Task description
Starting at the line that contains "Viewport: 816px width, 1163px height.", reproduce every line through the end of the entries below, with no pictures in the copy.

Records for this exercise
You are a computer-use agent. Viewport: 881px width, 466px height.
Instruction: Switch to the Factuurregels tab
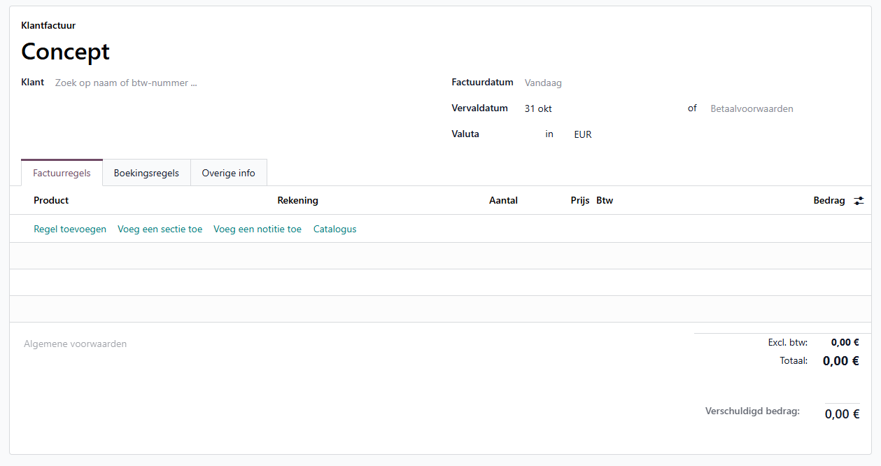[62, 173]
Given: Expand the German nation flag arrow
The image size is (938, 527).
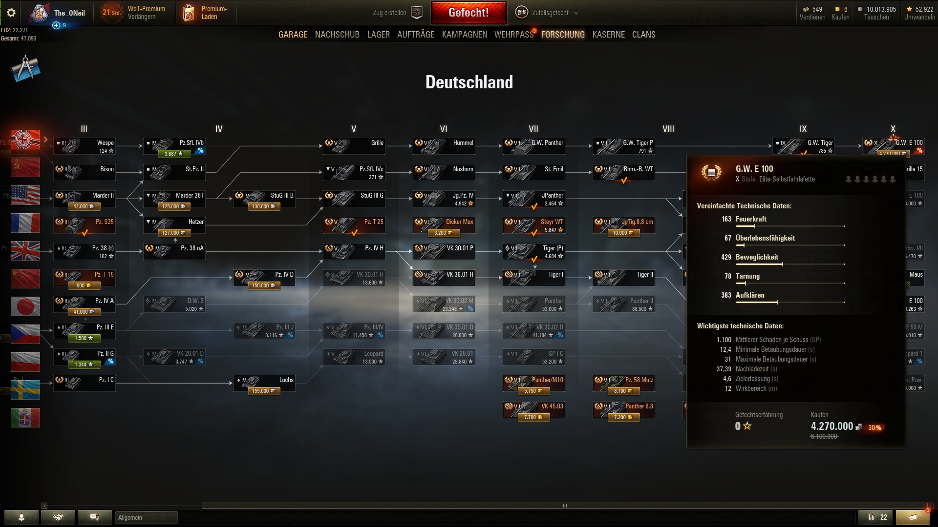Looking at the screenshot, I should [45, 140].
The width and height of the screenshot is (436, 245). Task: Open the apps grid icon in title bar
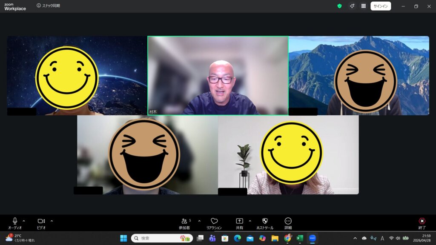coord(364,6)
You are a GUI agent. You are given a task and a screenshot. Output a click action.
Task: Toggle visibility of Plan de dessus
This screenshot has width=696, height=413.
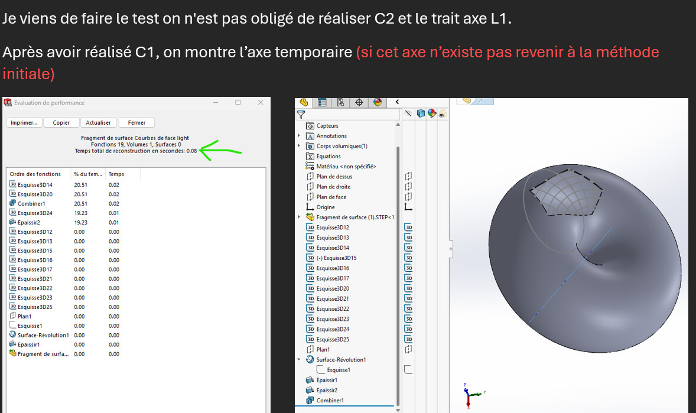(408, 176)
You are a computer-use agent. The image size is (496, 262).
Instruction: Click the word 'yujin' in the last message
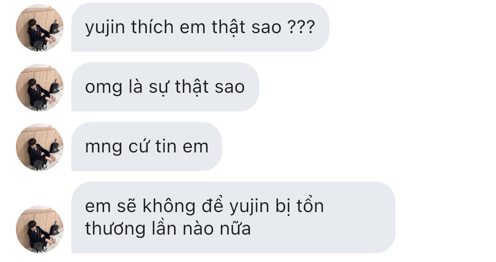pos(249,207)
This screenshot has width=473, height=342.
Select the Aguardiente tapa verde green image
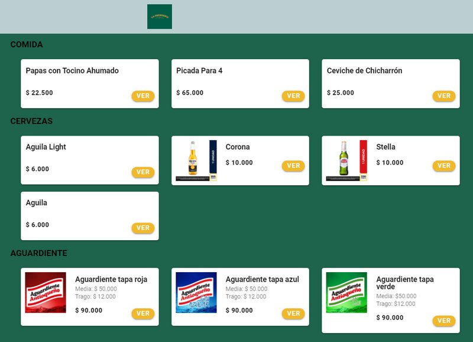coord(346,292)
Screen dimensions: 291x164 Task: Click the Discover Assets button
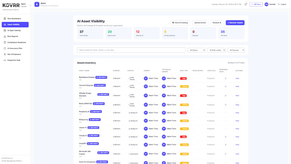click(235, 23)
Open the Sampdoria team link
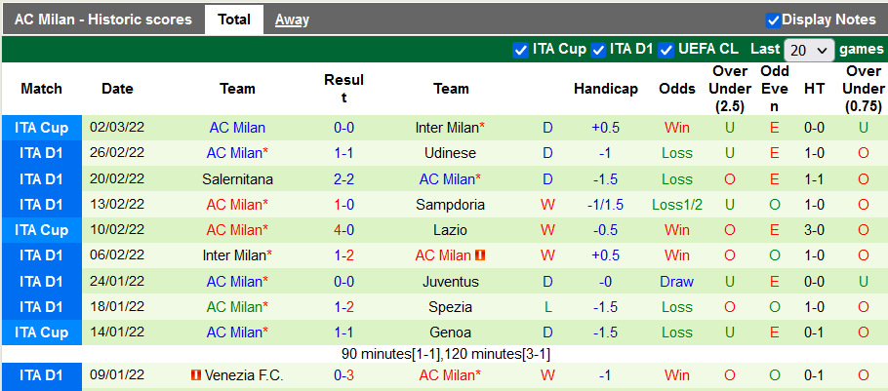 coord(450,205)
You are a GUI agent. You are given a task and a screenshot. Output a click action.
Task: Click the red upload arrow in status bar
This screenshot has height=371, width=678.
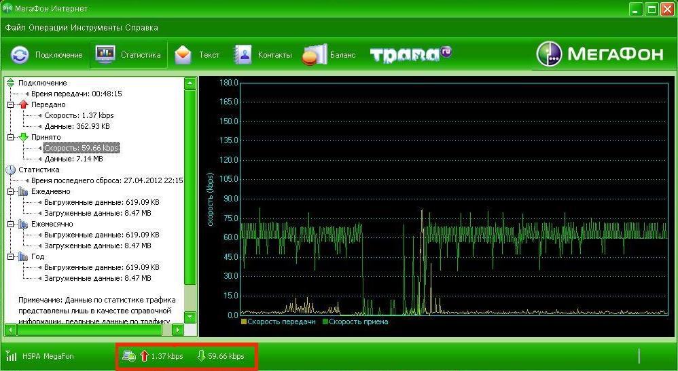(x=144, y=356)

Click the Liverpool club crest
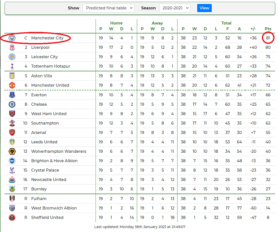pyautogui.click(x=12, y=47)
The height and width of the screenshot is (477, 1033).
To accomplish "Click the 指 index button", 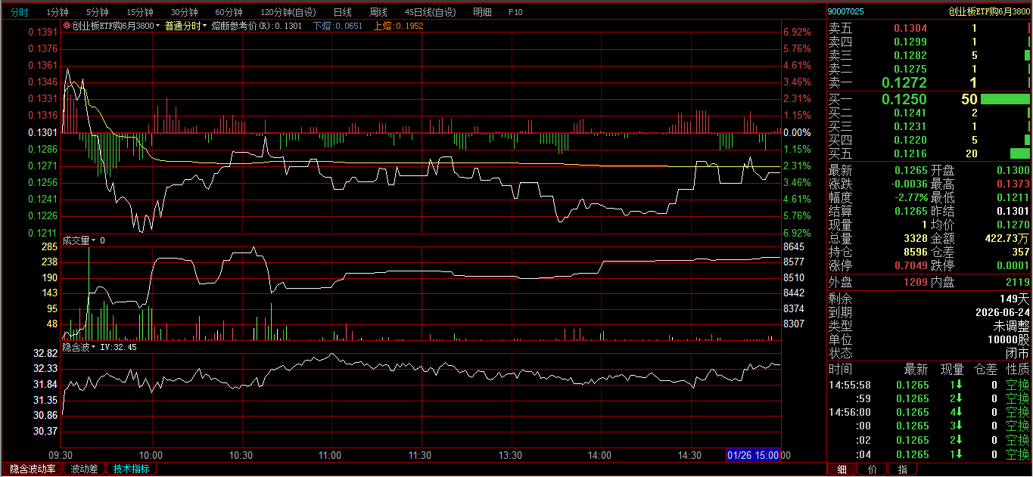I will click(x=902, y=469).
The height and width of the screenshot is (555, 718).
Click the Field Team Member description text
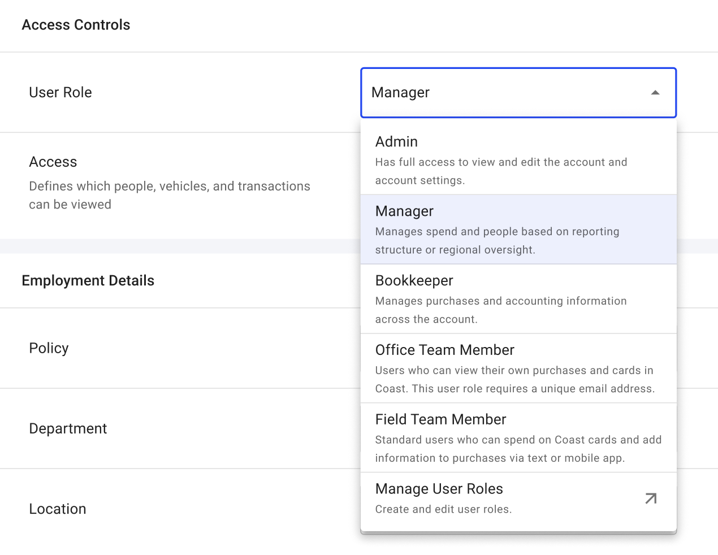[518, 449]
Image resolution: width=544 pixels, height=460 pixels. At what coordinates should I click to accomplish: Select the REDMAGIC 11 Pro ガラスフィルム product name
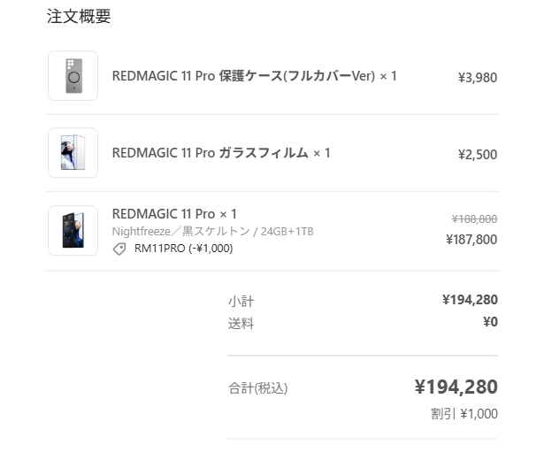[221, 153]
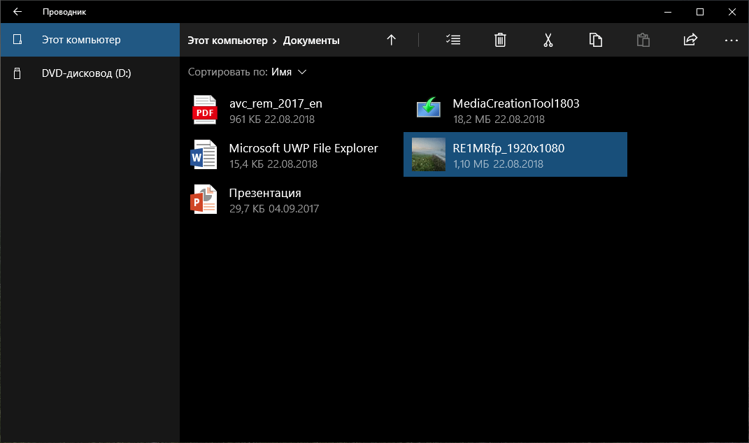
Task: Click the up-arrow navigation icon
Action: coord(392,40)
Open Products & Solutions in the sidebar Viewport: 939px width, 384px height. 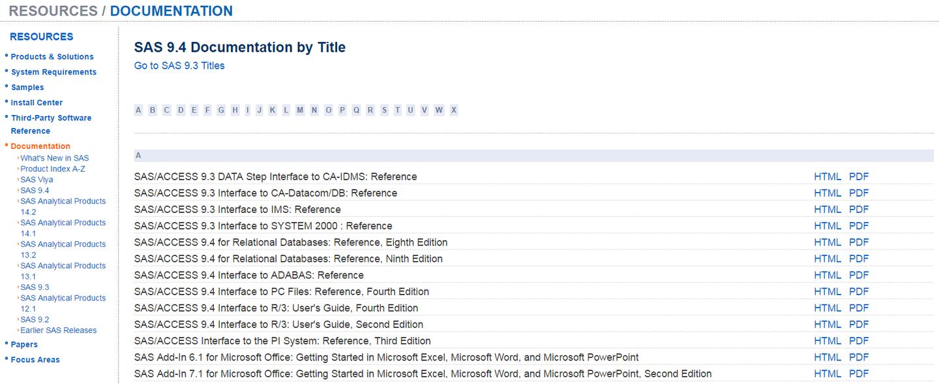click(x=52, y=57)
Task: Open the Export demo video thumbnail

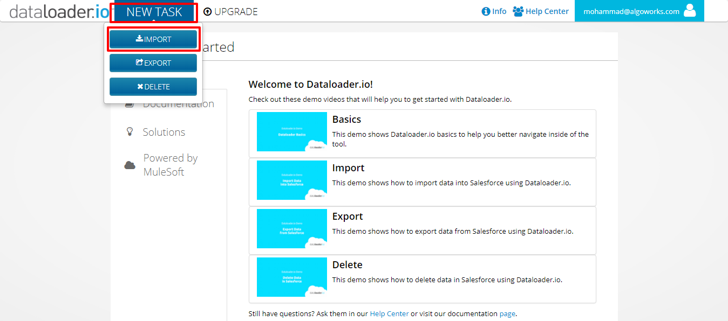Action: click(x=291, y=229)
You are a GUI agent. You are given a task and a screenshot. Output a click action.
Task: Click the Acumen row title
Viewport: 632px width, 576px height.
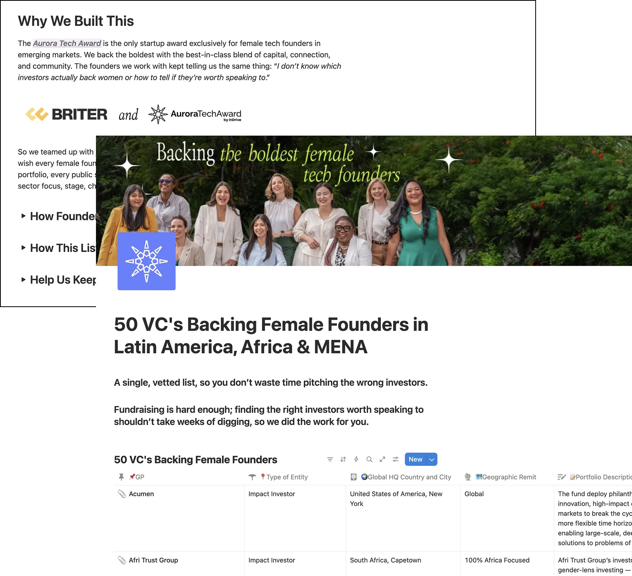click(x=141, y=494)
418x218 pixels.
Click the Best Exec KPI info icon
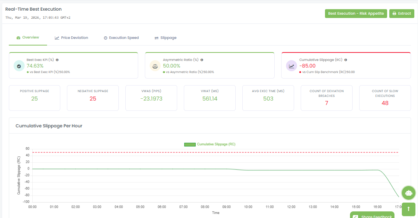point(57,60)
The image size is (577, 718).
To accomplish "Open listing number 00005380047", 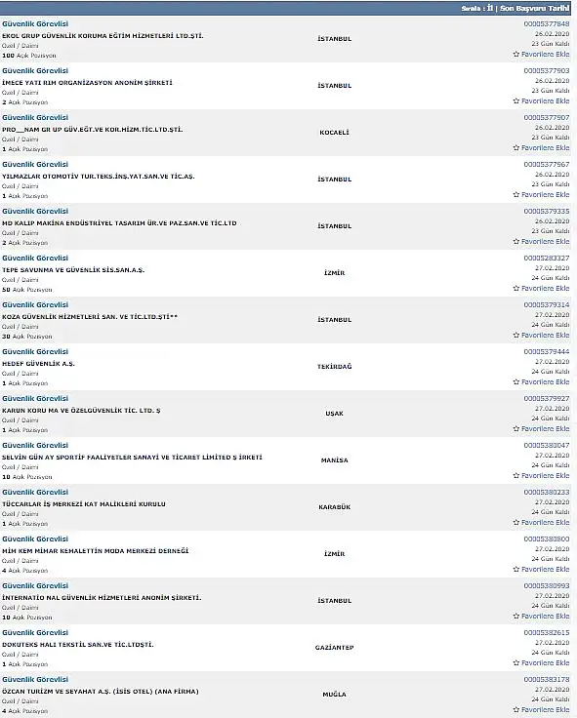I will click(x=547, y=445).
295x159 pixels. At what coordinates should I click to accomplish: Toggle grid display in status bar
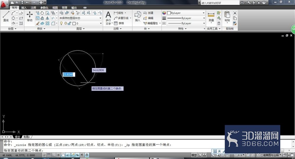[x=49, y=155]
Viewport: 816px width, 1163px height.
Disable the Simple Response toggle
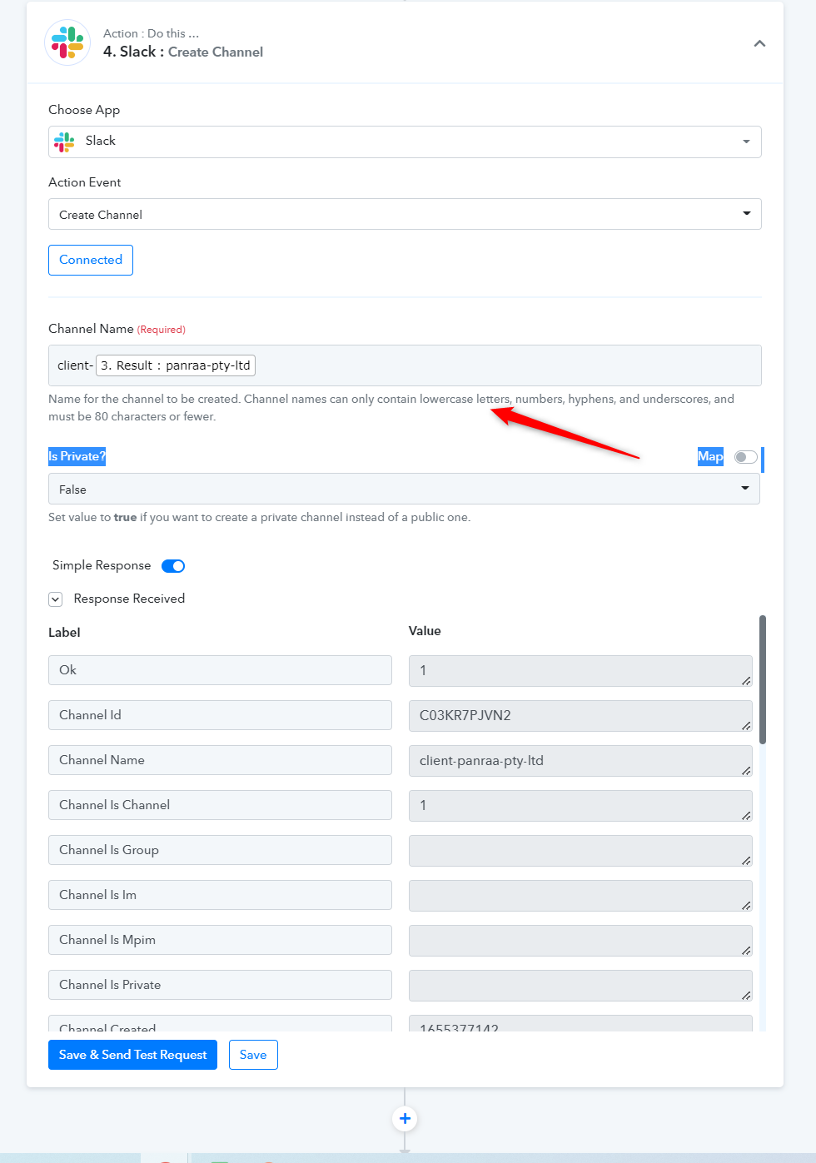[173, 566]
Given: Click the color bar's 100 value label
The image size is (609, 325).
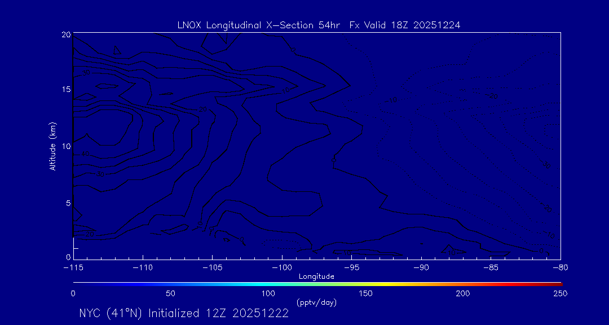Looking at the screenshot, I should click(268, 293).
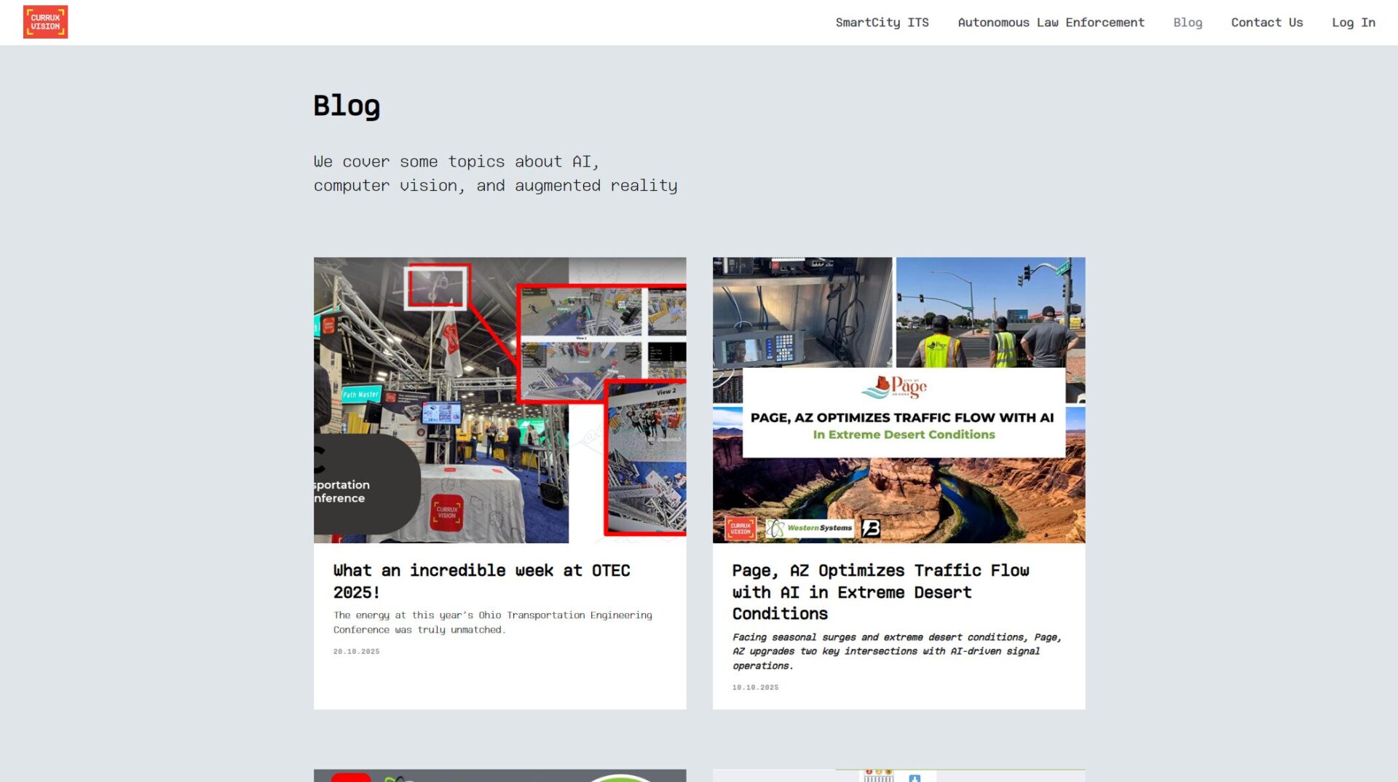Click the Currux Vision logo in header
The image size is (1398, 782).
[45, 22]
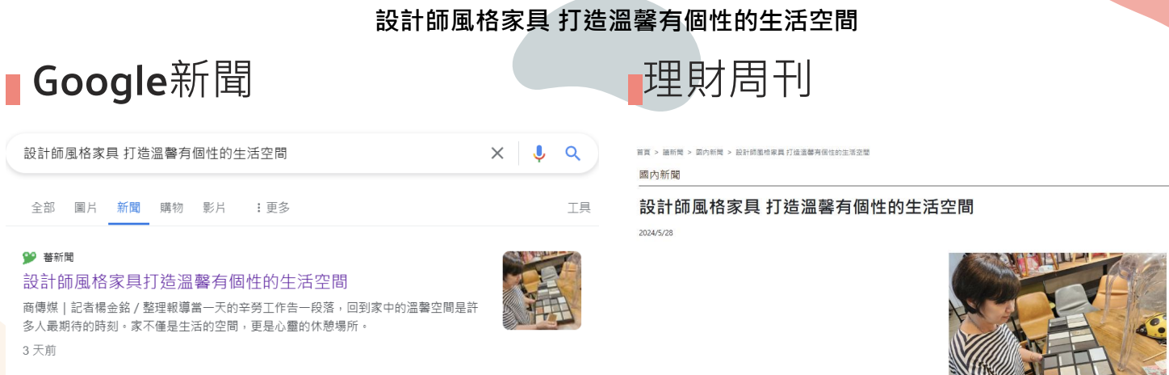The height and width of the screenshot is (375, 1169).
Task: Open the 更多 three-dot menu
Action: (273, 208)
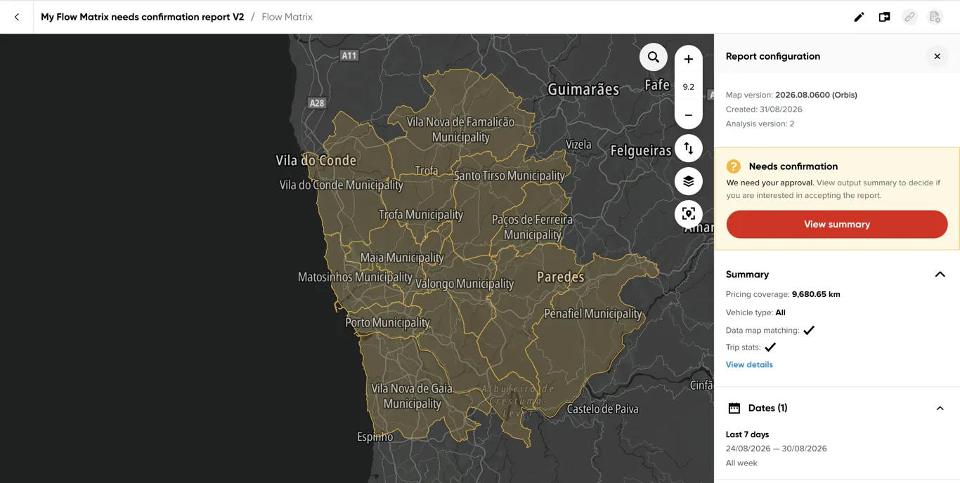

Exercise solution
Viewport: 816px width, 1163px height.
Disable the Simple Response toggle
[173, 566]
Given: Click the color bar's 100 value label
The image size is (609, 325).
Looking at the screenshot, I should click(268, 293).
Click the Currux Vision logo in header
The image size is (1398, 782).
[45, 22]
The height and width of the screenshot is (375, 1169).
Task: Open the 更多 three-dot menu
Action: (273, 208)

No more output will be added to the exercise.